How to filter rows pyspark

Apache-sparkHow-ToBeginner · 3 min read

How to Filter Rows in PySpark: Simple Syntax and Examples

In PySpark, you can filter rows of a DataFrame using the filter() or where() methods with a condition inside. These methods keep only the rows that match the condition you specify.

📐

Syntax

Use filter(condition) or where(condition) on a PySpark DataFrame to keep rows that meet the condition. The condition is usually a comparison or logical expression on columns.

df.filter(df.column > value): keeps rows where column is greater than value.
df.where(df.column == 'text'): keeps rows where column equals 'text'.

python

filtered_df = df.filter(df['age'] > 30)
filtered_df = df.where(df['name'] == 'Alice')

💻

Example

This example creates a simple DataFrame and filters rows where the age is greater than 25. It shows how to use filter() and prints the filtered rows.

python

from pyspark.sql import SparkSession

spark = SparkSession.builder.appName('FilterExample').getOrCreate()
data = [
    (1, 'Alice', 29),
    (2, 'Bob', 23),
    (3, 'Cathy', 31),
    (4, 'David', 19)
]
columns = ['id', 'name', 'age']
df = spark.createDataFrame(data, columns)

# Filter rows where age > 25
filtered_df = df.filter(df['age'] > 25)
filtered_df.show()

spark.stop()

Output

+---+-----+---+ | id| name|age| +---+-----+---+ | 1|Alice| 29| | 3|Cathy| 31| +---+-----+---+

⚠️

Common Pitfalls

One common mistake is using Python's == or and operators directly instead of PySpark column expressions. Always use PySpark column operators like == for equality and & for AND.

Wrong: df.filter(df['age'] > 25 and df['name'] == 'Alice') (this causes an error)

Right: df.filter((df['age'] > 25) & (df['name'] == 'Alice'))

python

from pyspark.sql import SparkSession

spark = SparkSession.builder.appName('PitfallExample').getOrCreate()
data = [(1, 'Alice', 29), (2, 'Bob', 23)]
columns = ['id', 'name', 'age']
df = spark.createDataFrame(data, columns)

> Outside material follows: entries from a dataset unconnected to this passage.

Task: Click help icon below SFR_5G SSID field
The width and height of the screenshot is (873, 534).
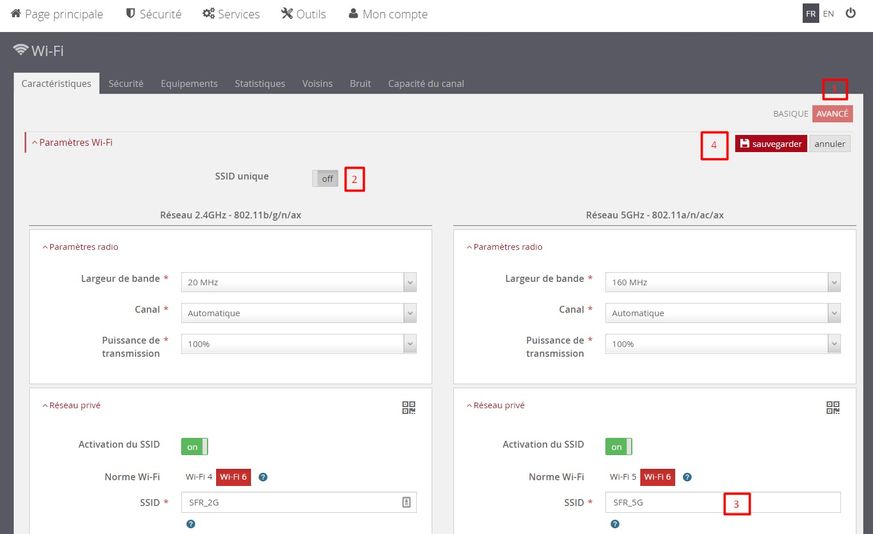Action: [x=614, y=523]
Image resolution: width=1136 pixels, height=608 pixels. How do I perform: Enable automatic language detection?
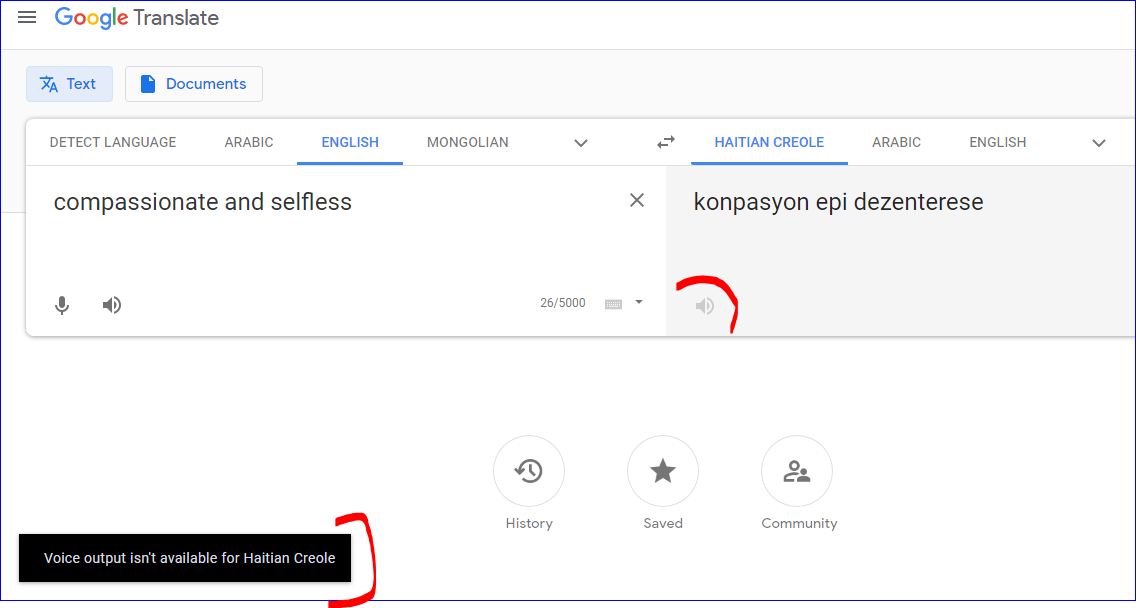(112, 142)
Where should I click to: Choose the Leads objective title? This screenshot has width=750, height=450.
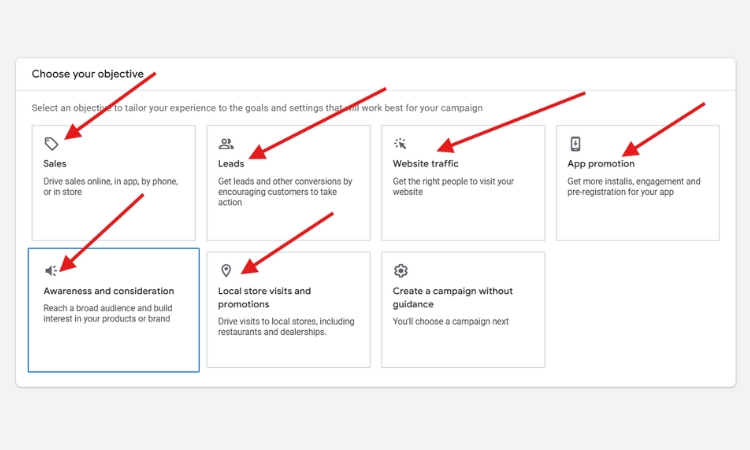[231, 163]
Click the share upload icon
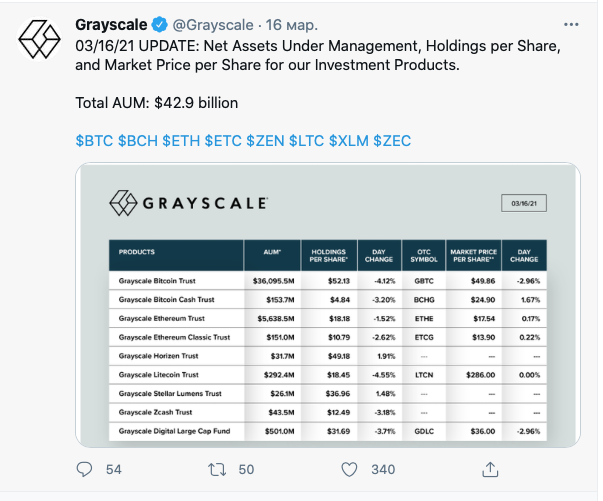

# Wrong way (will raise error):
# filtered_df = df.filter(df['age'] > 25 and df['name'] == 'Alice')

# Right way:
filtered_df = df.filter((df['age'] > 25) & (df['name'] == 'Alice'))
filtered_df.show()

spark.stop()

Output

+---+-----+---+ | id| name|age| +---+-----+---+ | 1|Alice| 29| +---+-----+---+

📊

Quick Reference

Method	Description	Example
filter(condition)	Filters rows matching condition	df.filter(df['age'] > 30)
where(condition)	Same as filter, filters rows	df.where(df['name'] == 'Bob')
& (and)	Logical AND for multiple conditions	df.filter((df['age'] > 20) & (df['name'] != 'Alice'))
\| (or)	Logical OR for multiple conditions	df.filter((df['age'] < 20) \| (df['name'] == 'Bob'))

✅

Key Takeaways

Use df.filter(condition) or df.where(condition) to keep rows matching the condition.

Write conditions using PySpark column expressions, not Python operators.

Combine multiple conditions with & (and) and | (or), using parentheses.

filter() and where() methods work the same way in PySpark.

Always test your filter conditions to avoid syntax errors.